My joy knew no boundaries every time I got hold of letters belonging to me or my mother, occasionally my sister too, and with great sense of pride and ownership I carried them around the house. I had had enough letter-writing sessions with Ma and quite understood the value of a letter. Letters that used to come from far and not so far places carried in them compulsive assumptions, love, tears, nostalgia, remembrance, invoking much of the same inside the reader.
Telephone was still an uncommon commodity in the 90s which meant distances were greater than they actually were and everyone resorted to letter-ing.
Chores assigned to me during summer vacations in my early schooling life included writing letters to cousins and frequent visits to the vicinity post-office. I enjoyed buying stamps and posting letters in the red post-box, it was a substantial responsibility on young shoulders which swelled my chest, too, as a kid.
One of my fonder memories from letter-ing is writing a letter, as a 9-yr-old, to a cousin about Rajiv Gandhi’s death and the permanent loss to the nation. The letter brought tears in my mother’s eyes.
Till the end of the 90s letter-ing was a way of life for most and many popular Hindi songs captured the value of a letter in varied ways. Chithi aayee hai was one such creation. A song, so beautiful in words, for the émigré population, yet it rarely failed to send tears rolling down the eyes, even, of an ordinary Indian.

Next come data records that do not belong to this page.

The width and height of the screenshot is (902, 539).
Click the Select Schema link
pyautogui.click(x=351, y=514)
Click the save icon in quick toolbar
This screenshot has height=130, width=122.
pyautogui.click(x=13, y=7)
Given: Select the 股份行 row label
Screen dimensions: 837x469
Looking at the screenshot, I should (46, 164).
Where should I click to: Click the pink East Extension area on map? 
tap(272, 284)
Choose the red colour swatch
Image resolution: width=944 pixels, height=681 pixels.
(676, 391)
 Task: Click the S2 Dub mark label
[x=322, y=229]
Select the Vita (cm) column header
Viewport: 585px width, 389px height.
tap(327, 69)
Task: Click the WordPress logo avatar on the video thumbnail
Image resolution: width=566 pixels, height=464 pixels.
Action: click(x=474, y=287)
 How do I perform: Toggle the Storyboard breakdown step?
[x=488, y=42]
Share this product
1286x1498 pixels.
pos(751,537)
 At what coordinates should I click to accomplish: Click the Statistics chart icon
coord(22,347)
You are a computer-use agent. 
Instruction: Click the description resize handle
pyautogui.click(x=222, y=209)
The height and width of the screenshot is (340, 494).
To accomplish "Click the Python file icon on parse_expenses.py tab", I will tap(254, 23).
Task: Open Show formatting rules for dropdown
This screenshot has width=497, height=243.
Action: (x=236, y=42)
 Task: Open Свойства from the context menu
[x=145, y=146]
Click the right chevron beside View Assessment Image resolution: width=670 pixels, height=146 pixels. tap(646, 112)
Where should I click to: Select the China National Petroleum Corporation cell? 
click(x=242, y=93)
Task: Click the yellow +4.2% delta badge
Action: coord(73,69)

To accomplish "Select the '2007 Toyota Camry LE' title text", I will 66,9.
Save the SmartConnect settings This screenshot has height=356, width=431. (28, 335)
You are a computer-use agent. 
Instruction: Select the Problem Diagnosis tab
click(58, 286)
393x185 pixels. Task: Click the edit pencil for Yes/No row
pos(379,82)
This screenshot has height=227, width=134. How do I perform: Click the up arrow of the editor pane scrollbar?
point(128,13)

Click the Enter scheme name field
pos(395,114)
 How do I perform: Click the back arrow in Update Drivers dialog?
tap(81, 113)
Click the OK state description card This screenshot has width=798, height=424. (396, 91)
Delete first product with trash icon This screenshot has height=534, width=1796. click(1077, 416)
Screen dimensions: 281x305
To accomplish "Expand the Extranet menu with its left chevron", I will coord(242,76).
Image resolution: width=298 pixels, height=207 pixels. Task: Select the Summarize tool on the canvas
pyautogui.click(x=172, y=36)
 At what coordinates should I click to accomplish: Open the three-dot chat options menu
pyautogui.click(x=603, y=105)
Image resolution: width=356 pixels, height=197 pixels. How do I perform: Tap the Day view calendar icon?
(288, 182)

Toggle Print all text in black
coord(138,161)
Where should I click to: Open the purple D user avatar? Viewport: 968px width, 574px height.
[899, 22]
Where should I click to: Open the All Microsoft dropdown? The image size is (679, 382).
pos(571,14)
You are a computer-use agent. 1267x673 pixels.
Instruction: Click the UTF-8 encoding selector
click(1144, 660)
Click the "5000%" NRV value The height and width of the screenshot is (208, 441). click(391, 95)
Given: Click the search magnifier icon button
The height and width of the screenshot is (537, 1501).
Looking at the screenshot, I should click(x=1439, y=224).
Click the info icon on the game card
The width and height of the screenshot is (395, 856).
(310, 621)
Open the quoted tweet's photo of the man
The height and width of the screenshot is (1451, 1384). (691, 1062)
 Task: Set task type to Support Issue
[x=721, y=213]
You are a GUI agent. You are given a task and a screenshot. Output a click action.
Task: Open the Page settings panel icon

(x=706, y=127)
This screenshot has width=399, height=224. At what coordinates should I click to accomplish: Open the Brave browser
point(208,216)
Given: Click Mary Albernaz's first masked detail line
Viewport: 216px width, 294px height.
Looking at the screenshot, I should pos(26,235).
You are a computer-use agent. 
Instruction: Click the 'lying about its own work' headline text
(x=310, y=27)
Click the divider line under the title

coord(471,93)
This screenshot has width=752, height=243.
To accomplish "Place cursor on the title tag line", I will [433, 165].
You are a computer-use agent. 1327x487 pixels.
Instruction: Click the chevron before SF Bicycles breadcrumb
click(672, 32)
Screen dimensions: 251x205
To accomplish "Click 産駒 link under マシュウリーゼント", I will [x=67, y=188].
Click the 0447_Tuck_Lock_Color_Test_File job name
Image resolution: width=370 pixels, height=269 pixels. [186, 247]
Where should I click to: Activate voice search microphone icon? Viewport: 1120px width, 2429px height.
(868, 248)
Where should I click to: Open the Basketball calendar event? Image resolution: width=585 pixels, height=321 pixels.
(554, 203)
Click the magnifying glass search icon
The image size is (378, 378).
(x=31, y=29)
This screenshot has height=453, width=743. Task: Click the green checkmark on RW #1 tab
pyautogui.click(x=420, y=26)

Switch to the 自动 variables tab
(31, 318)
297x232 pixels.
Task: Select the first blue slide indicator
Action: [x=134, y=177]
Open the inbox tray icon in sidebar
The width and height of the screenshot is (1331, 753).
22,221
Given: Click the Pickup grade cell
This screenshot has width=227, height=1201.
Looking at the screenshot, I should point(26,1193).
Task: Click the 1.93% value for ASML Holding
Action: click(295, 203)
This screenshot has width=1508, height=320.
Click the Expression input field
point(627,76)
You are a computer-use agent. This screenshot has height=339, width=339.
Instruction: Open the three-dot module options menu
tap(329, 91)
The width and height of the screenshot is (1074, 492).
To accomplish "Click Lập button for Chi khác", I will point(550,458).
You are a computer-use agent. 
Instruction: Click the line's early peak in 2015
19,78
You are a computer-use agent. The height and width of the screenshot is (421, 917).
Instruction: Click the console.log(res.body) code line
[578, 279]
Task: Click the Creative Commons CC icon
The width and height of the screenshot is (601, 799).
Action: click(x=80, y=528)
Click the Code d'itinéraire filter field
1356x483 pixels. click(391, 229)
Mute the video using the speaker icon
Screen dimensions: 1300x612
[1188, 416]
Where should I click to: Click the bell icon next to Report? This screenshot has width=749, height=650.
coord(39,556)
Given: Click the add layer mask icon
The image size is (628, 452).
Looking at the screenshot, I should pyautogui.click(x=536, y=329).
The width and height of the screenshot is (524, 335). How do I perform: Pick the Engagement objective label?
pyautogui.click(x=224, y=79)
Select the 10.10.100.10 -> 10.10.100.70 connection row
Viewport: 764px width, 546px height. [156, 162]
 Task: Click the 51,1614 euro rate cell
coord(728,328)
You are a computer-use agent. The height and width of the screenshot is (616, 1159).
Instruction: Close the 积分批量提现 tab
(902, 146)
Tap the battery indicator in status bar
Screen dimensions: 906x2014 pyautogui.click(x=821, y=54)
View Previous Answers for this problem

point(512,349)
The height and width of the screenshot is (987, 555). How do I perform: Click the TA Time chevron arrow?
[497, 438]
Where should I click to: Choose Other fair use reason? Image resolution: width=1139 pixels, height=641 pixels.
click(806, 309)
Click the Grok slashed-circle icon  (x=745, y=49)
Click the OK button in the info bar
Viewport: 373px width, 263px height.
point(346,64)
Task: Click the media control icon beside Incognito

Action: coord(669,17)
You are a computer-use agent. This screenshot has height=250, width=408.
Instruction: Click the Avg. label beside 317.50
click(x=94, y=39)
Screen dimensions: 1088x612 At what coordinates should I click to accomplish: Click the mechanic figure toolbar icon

I always felt, still do, the profundity of emotions in letters is best explained by the craving for letters by soldiers in the army and their families.
As goes the once-famous song, ‘Sandese aate hain, humein tadhpate hain’
The summer vacations of ’91 were remarkable for towards the end my room was a plethora of letters, some of which I still possess. I continued letter-ing for many years till the email and mobile-phone revolution changed everything. As a teenager I had always wanted to grow-up and write letters to my mother from a different shore but that was not to be.
Today, I, am in touch with the farthest of relatives, have regained touch with old friends over the internet, but I feel robbed of a treasure considering the produce of emotions that could have been.
Like radio regained its flavor after a lull of many years I so wish that letters too do.